Researchers at Memorial Sloan-Kettering Cancer Center's Nanotechnology Center, along with collaborators at Cornell University and Hybrid Silica Technologies, have received approval for their first Investigational New Drug Application (IND) from the US Food and Drug Administration (FDA) for an ultrasmall silica inorganic nanoparticle platform for targeted molecular imaging of cancer, which may be useful for cancer treatment in the future
Center researchers are about to launch their first-in-human clinical trial in melanoma patients using this first-of-its-kind inorganic nanoparticle to be approved as a drug. "This is a very exciting and important first step for this new particle technology that we hope will ultimately lead to significant improvements in patient outcomes and prognoses for a number of different cancers," said Michelle Bradbury, MD, PhD, a clinician-scientist on Memorial Sloan-Kettering's Neuroradiology Service and an assistant professor of radiology at Weill Cornell Medical College, who is the lead investigator of the study, along with Snehal Patel, MD, a surgeon on Memorial Sloan-Kettering's Head and Neck Service, who is a co-principal investigator.
Cornell dots, or C dots, were initially developed as optical probes at Cornell University, Ithaca, by Ulrich Wiesner, PhD, a professor of materials science and engineering who, along with Hybrid Silica Technologies, Inc., the supplier of C dots, has spent the past eight years precisely engineering these particles.

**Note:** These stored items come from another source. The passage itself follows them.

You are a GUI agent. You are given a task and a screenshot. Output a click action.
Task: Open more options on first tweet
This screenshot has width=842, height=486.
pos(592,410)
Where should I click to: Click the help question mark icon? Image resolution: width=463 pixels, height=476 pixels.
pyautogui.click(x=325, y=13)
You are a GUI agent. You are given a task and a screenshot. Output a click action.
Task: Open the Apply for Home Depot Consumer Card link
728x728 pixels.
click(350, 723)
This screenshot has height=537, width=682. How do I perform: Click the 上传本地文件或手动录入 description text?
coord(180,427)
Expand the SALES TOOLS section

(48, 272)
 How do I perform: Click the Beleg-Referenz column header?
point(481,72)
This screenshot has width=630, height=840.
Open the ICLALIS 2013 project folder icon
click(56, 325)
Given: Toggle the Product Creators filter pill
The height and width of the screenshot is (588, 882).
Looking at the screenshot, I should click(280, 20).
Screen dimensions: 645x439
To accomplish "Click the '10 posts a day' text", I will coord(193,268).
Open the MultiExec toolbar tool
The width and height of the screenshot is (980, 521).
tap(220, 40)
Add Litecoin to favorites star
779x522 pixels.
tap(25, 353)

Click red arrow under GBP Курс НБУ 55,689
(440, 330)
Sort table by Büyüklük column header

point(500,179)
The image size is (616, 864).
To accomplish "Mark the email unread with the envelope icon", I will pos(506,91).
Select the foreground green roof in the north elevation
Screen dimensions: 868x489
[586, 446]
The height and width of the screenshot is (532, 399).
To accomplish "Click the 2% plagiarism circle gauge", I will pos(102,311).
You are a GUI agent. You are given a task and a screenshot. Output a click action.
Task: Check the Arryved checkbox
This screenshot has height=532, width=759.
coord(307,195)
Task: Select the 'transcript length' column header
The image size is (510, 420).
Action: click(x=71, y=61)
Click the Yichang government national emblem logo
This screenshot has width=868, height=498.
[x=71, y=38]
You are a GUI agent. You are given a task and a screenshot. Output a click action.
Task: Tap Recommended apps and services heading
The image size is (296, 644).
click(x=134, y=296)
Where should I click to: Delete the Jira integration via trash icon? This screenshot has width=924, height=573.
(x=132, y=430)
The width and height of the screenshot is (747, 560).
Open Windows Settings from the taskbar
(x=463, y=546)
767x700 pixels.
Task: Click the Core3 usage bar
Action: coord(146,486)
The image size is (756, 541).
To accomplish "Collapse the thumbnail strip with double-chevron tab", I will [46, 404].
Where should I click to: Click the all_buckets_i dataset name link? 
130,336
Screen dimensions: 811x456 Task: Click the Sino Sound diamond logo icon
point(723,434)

C dots were subsequently modified at Memorial Sloan-Kettering for use in PET imaging. C dots are tiny silica spheres that contain dye that glows three times more brightly than simple free dyes when excited by light of a specific wavelength. C dots can "light up" cancer cells, and act as tumor tracers for tracking the movement of cells and assisting in the optical diagnosis of tumors near the skin surface. The attachment of a radioactive label produces a new generation of multimodal (PET-optical) particle probes that additionally enable deeper detection, imaging, and monitoring of drug delivery using three-dimensional PET techniques.